## WORK ITEM
When you reach the line holding "Pick the Zoom magnifier tool" in the material below, return that line and each one after it, word for word, with the pictures dropped.

## DATA SHOWN
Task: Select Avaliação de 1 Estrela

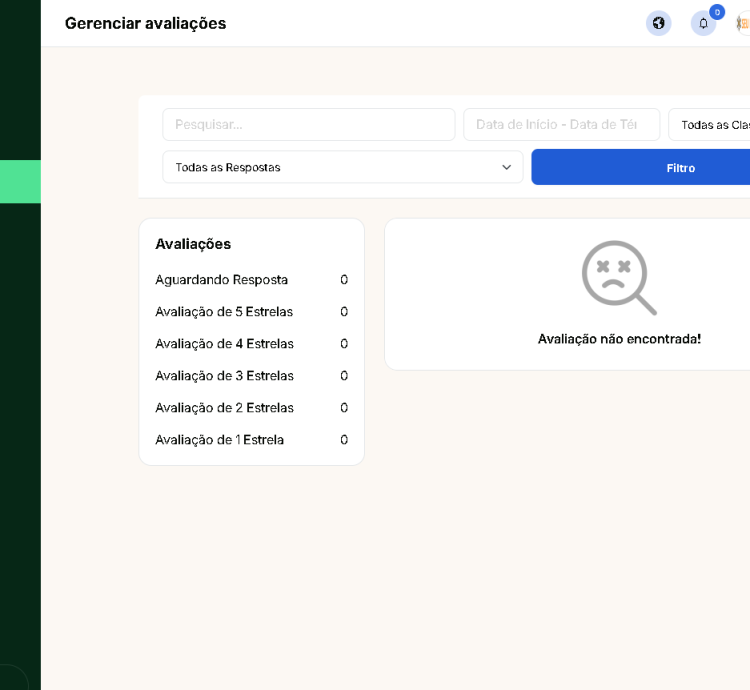Action: click(219, 440)
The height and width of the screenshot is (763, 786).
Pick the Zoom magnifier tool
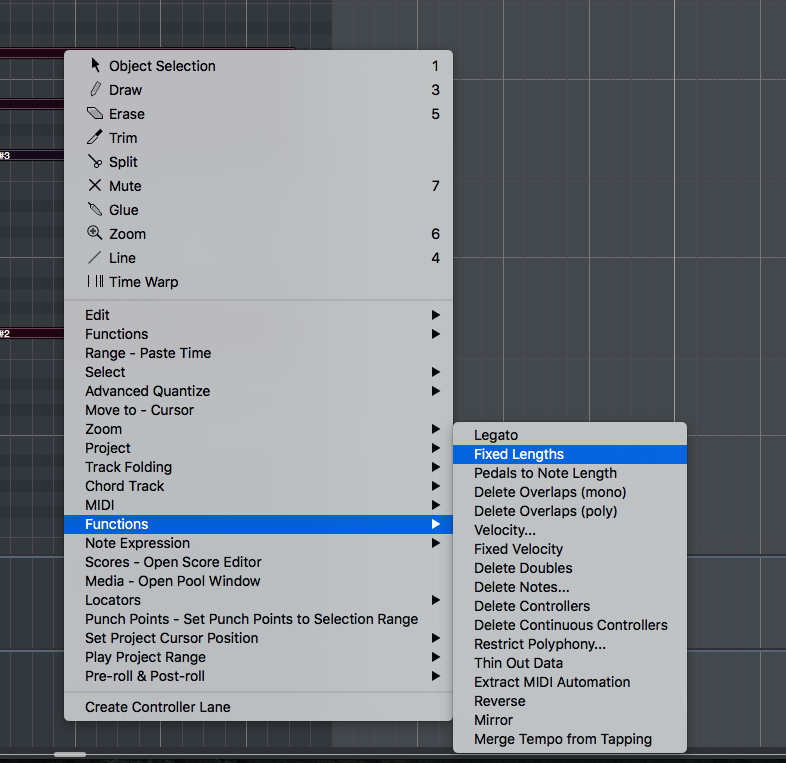pos(96,234)
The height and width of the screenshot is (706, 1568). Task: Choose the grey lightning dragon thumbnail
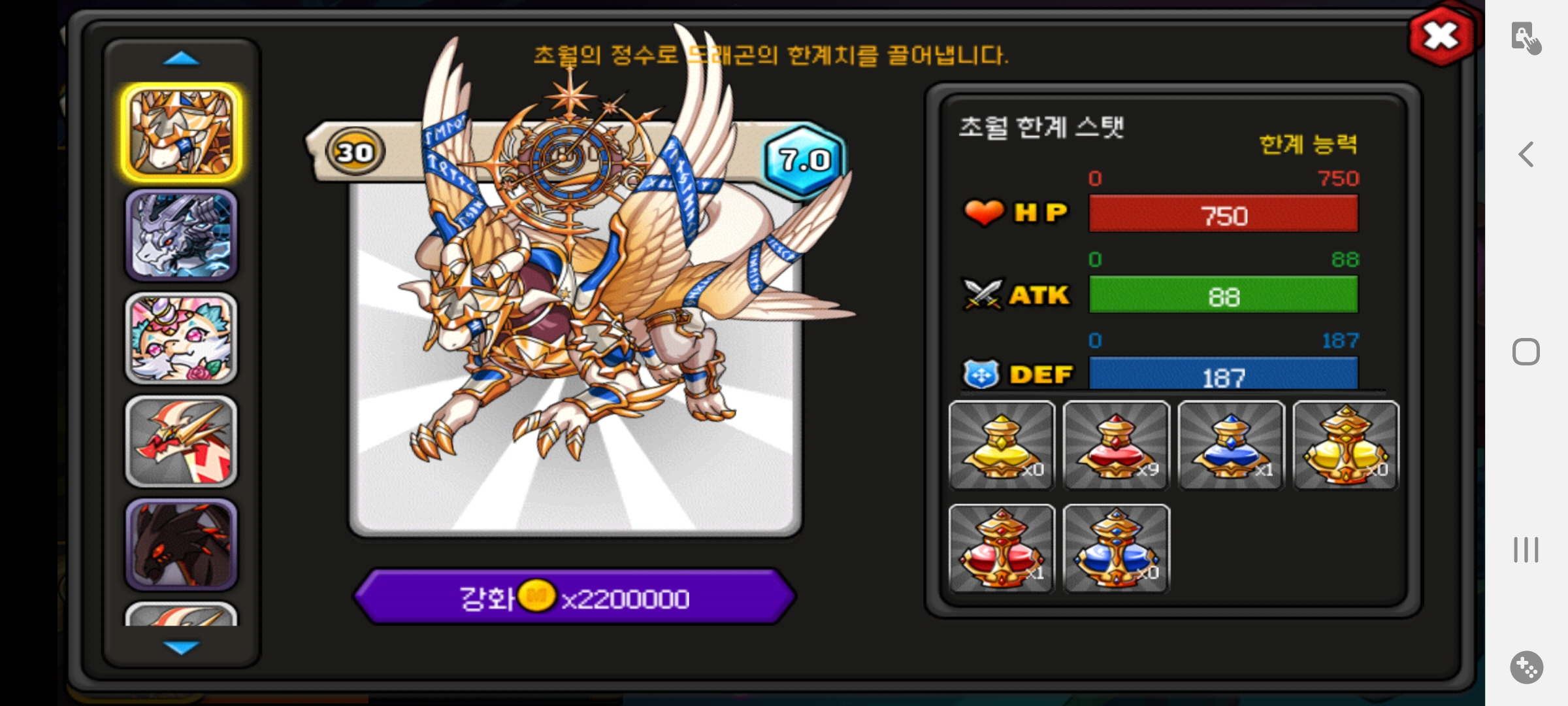181,235
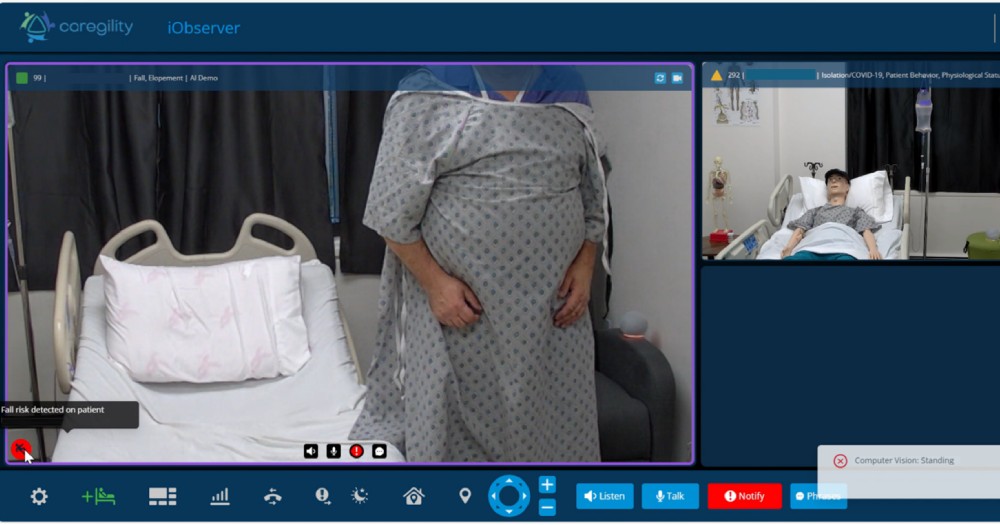Open the bar chart statistics icon

click(220, 496)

## RESPONSE TO THIS TASK
Pick the Zoom magnifier tool
pos(96,234)
The height and width of the screenshot is (706, 1568). Task: Choose the grey lightning dragon thumbnail
181,235
Open the bar chart statistics icon

click(220, 496)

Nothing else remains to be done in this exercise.